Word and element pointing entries
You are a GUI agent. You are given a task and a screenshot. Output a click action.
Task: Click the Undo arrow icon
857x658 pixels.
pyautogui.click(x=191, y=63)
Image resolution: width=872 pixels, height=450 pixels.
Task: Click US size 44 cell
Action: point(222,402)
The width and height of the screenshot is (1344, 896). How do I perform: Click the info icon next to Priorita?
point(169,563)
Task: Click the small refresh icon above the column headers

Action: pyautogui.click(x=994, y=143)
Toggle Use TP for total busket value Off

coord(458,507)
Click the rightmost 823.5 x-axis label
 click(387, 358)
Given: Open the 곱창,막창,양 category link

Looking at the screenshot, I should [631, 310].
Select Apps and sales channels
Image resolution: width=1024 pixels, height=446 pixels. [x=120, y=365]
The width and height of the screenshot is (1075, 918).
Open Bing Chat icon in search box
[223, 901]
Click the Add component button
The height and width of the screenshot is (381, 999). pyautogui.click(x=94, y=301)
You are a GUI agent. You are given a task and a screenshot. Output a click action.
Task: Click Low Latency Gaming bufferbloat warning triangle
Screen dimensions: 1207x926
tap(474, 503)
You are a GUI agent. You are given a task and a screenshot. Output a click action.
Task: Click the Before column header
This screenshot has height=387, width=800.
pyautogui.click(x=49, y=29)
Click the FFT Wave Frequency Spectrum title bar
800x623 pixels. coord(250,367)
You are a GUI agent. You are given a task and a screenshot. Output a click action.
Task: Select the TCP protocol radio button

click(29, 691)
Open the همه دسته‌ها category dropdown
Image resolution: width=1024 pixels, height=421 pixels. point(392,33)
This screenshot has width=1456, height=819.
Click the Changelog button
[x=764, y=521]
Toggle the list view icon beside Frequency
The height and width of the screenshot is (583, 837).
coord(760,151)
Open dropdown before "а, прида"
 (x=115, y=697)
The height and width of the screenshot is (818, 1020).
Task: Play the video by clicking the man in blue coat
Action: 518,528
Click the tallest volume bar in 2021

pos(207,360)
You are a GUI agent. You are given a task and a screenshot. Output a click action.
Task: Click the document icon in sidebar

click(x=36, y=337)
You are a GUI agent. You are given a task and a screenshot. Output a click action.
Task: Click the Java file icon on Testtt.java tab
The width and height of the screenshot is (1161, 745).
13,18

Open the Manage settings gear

= REQUIRED TASK =
Update the items above by replacing every occurrence of "GUI agent" with "screen assistant", leaving all other text unchanged.

= SOLUTION TO THIS TASK =
You are a screen assistant. You are given a task and a screenshot. Output a click action.
Task: Click the Undo arrow icon
857x658 pixels.
pyautogui.click(x=191, y=63)
Image resolution: width=872 pixels, height=450 pixels.
Task: Click US size 44 cell
Action: point(222,402)
The width and height of the screenshot is (1344, 896). How do I perform: Click the info icon next to Priorita?
point(169,563)
Task: Click the small refresh icon above the column headers

Action: pyautogui.click(x=994, y=143)
Toggle Use TP for total busket value Off

coord(458,507)
Click the rightmost 823.5 x-axis label
 click(387, 358)
Given: Open the 곱창,막창,양 category link

Looking at the screenshot, I should [631, 310].
Select Apps and sales channels
Image resolution: width=1024 pixels, height=446 pixels. [x=120, y=365]
The width and height of the screenshot is (1075, 918).
Open Bing Chat icon in search box
[223, 901]
Click the Add component button
The height and width of the screenshot is (381, 999). pyautogui.click(x=94, y=301)
You are a screen assistant. You are given a task and a screenshot. Output a click action.
Task: Click Low Latency Gaming bufferbloat warning triangle
Screen dimensions: 1207x926
tap(474, 503)
You are a screen assistant. You are given a task and a screenshot. Output a click action.
Task: Click the Before column header
This screenshot has height=387, width=800.
pyautogui.click(x=49, y=29)
Click the FFT Wave Frequency Spectrum title bar
800x623 pixels. coord(250,367)
You are a screen assistant. You are given a task and a screenshot. Output a click action.
Task: Select the TCP protocol radio button

click(29, 691)
Open the همه دسته‌ها category dropdown
Image resolution: width=1024 pixels, height=421 pixels. point(392,33)
This screenshot has width=1456, height=819.
Click the Changelog button
[x=764, y=521]
Toggle the list view icon beside Frequency
The height and width of the screenshot is (583, 837).
coord(760,151)
Open dropdown before "а, прида"
 (x=115, y=697)
The height and width of the screenshot is (818, 1020).
Task: Play the video by clicking the man in blue coat
Action: 518,528
Click the tallest volume bar in 2021

pos(207,360)
You are a screen assistant. You are given a task and a screenshot. Output a click action.
Task: Click the document icon in sidebar

click(x=36, y=337)
You are a screen assistant. You are given a task and a screenshot. Output a click action.
Task: Click the Java file icon on Testtt.java tab
The width and height of the screenshot is (1161, 745).
13,18

Open the Manage settings gear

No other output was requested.